Why does this matter? For someone who is pro-life in the way that I have defined it above, a late-term abortion is no worse than a first-trimester abortion. Thus, if a woman is probably going to get an abortion anyway, delaly is a good thing rather than a bad thing. Like someone on the telephone with a suicidal individual, the goal of the pro-life advocate is to put off the act of killing as long as possible. If nothing else, this gives the target of the intervention a little more time to live than he or she would otherwise have had. By contrast to most people (who would distinguish morally between a zygote and an infant), the pro-life individual would not regard it as any sort of victory to move abortions from late in pregnancy to early in pregnancy.
If early and late abortions are morally equivalent, however, then consider what follows. Moving an abortion from earlier to later may be affirmatively desirable, from the point of view of someone who believes the two sorts of abortions are morally indistinguishable. If a woman is allowed to terminate her pregnancy early, then most people will reject the notion that something truly horrible has occurred. By creating impediments to an early abortion, though, the advocate of a pro-life view may find himself or herself less isolated in his or her opposition to what the woman is doing. That is, many people would sympathize with an effort to ban and punish -- or at least places limits on -- late-term abortions. Therefore, if a pro-life advocate manages to move an abortion that would otherwise have taken place early into late in the second trimester, then he or she will potentially attract many allies in opposing that abortion.
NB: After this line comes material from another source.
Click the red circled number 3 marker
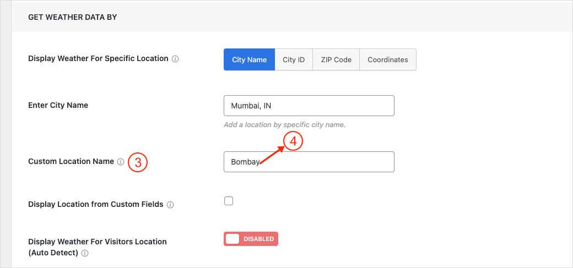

At first glance, it may seem rather pointless to relocate what one regards as murder from one time to another, just because more people will oppose it at the later time. It is not pointless, however, if we consider the fact that the overwhelming majority of abortions currently occur during the first trimester of pregnancy. A movement dedicated to criminalizing abortion has a corresponding interest in pushing those abortions out of the first and into the second trimester. If it succeeded in doing this, then the pro-life movement would gain strength because it would be opposing procedures that many more people consider immoral or at least morally troubling.
Along these lines, one can understand laws that restrict access to RU-486 as an indirect means of strengthening the movement to ban abortion altogether. Few people would support an outright ban on medical abortion, provided such abortion is safe for the woman. But a law that forces medical abortions to conform to outdated dosages that, in turn, deter doctors from prescribing them may seem relatively innocuous to people who do not closely analyze the law. And if such laws pass, as one did in Oklahoma, then abortions may in time be pushed into a stage of fetal development at which stage the pro-life movement no longer needs to convince people that a zygote is morally entitled to live. Simply convincing people that a sentient fetus is entitled to live may become enough.